# [SOLVED] Finalising.



## scaryscar6 (Jul 7, 2012)

Well I have my complete build here and I'm just looking for a bit of guidance to see if there's anyway I could get a bit more bang out of my buck. This computer is going to be used as a computer for pretty much everything including video rendering and gaming.

Intel Core i7-4770K, EVGA GeForce GTX 770, Cooler Master Storm Trooper - System Build - PCPartPicker United Kingdom
That is my build so far. Thanks for any help.


----------



## Masterchiefxx17 (Feb 27, 2010)

*Re: Finalising.*

I would change the motherboard to a Gigabyte or Asus branded motherboard for better quality and performance. I feel like you pay more for MSI due to the name.

Change the extremely low quality PSU to a XFX or Seasonic branded PSU. A 650W will do the trick.

The rest looks fine.


----------



## scaryscar6 (Jul 7, 2012)

*Re: Finalising.*

Thanks man! Does this look any better? Intel Core i7-4770K, EVGA GeForce GTX 770, Cooler Master Storm Trooper - System Build - PCPartPicker United Kingdom


----------



## Masterchiefxx17 (Feb 27, 2010)

*Re: Finalising.*

It all looks like a keeper to me! :thumb:


----------



## scaryscar6 (Jul 7, 2012)

*Re: Finalising.*

Thanks again mate


----------



## T_Rex (Oct 21, 2012)

*Re: Finalising.*

Actually the MSI is usually less as far as cost sometimes for gaming themed motherboards until you get to the M power series. Here are some alternatives that are not in the TSF build recommendations but all are good nonetheless, but do read the build recommendations anyway lots of good choices there.
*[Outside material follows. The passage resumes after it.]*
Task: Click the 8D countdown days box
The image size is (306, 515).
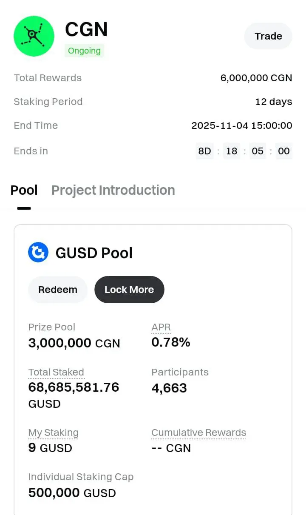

on to some gaming themed recommendations_


This one I have built with and it's a great motherboard worth the cost and it has what I think you may be looking for which is a gaming oriented motherboard_


Asus_
ASUS MAXIMUS VI HERO LGA 1150 Intel Z87 HDMI SATA 6Gb/s USB 3.0 ATX Intel Motherboard - Newegg.com


Here is another good one made by Gigabyte_

GIGABYTE G1.Sniper Z87 LGA 1150 Intel Z87 HDMI SATA 6Gb/s USB 3.0 ATX Intel Motherboard - Newegg.com


If you wanted a blue themed one this is actually a better motherboard than the MSI gaming motherboards in my opinion and I have actually built 4 systems with it now it's incredibly stable_
MSI Z87-G55 LGA 1150 Intel Z87 HDMI SATA 6Gb/s USB 3.0 ATX Intel Motherboard - Newegg.com


----------



## scaryscar6 (Jul 7, 2012)

Well I have been looking some more and I have managed to fit a 780 in for not much extra. I know it isn't essential and isn't even a significant upgrade but it's something I wanted for better future-proofing without having to spend a penny later on. I don't really mind if some of the components aren't the greatest quality but is there anything than is an absolute no-no?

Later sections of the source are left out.